WHAT YOU WILL DO - For the entries below, repeat exactly each line starting with the one that contains "图书 (1196, 238)" and going on through the one that contains "Identify the click", and no others.

[Dataset entries]
········

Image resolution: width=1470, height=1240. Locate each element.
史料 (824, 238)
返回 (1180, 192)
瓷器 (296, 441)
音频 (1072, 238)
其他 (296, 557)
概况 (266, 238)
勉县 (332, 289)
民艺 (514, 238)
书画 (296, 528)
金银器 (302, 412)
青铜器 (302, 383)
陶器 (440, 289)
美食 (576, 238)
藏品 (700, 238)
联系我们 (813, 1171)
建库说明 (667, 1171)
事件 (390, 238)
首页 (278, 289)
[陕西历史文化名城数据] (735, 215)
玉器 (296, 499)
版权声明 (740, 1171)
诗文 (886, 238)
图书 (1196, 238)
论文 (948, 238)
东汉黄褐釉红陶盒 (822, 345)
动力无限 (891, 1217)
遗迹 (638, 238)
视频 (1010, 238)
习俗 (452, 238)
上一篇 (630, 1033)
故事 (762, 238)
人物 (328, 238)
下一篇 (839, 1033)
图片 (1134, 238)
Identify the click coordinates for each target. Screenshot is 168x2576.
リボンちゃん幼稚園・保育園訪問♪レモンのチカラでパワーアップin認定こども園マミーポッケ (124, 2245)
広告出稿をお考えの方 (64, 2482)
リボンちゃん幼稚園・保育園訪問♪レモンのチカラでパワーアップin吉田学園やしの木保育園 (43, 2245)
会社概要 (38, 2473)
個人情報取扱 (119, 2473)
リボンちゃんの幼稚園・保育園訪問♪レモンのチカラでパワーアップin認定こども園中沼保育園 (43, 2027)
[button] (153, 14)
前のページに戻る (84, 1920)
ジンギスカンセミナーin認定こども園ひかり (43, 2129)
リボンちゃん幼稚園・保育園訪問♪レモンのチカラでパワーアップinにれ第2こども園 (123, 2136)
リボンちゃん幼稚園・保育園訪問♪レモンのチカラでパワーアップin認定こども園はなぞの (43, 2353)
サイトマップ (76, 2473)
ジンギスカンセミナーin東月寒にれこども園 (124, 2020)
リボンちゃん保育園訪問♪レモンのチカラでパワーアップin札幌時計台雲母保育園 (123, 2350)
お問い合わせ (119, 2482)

········

RESPONSE BOX -
图书 (1196, 238)
论文 (948, 238)
东汉黄褐釉红陶盒 (822, 345)
动力无限 (891, 1217)
遗迹 (638, 238)
视频 (1010, 238)
习俗 (452, 238)
上一篇 (630, 1033)
故事 (762, 238)
人物 (328, 238)
下一篇 (839, 1033)
图片 (1134, 238)
Identify the click coordinates for each target. Screenshot is 168x2576.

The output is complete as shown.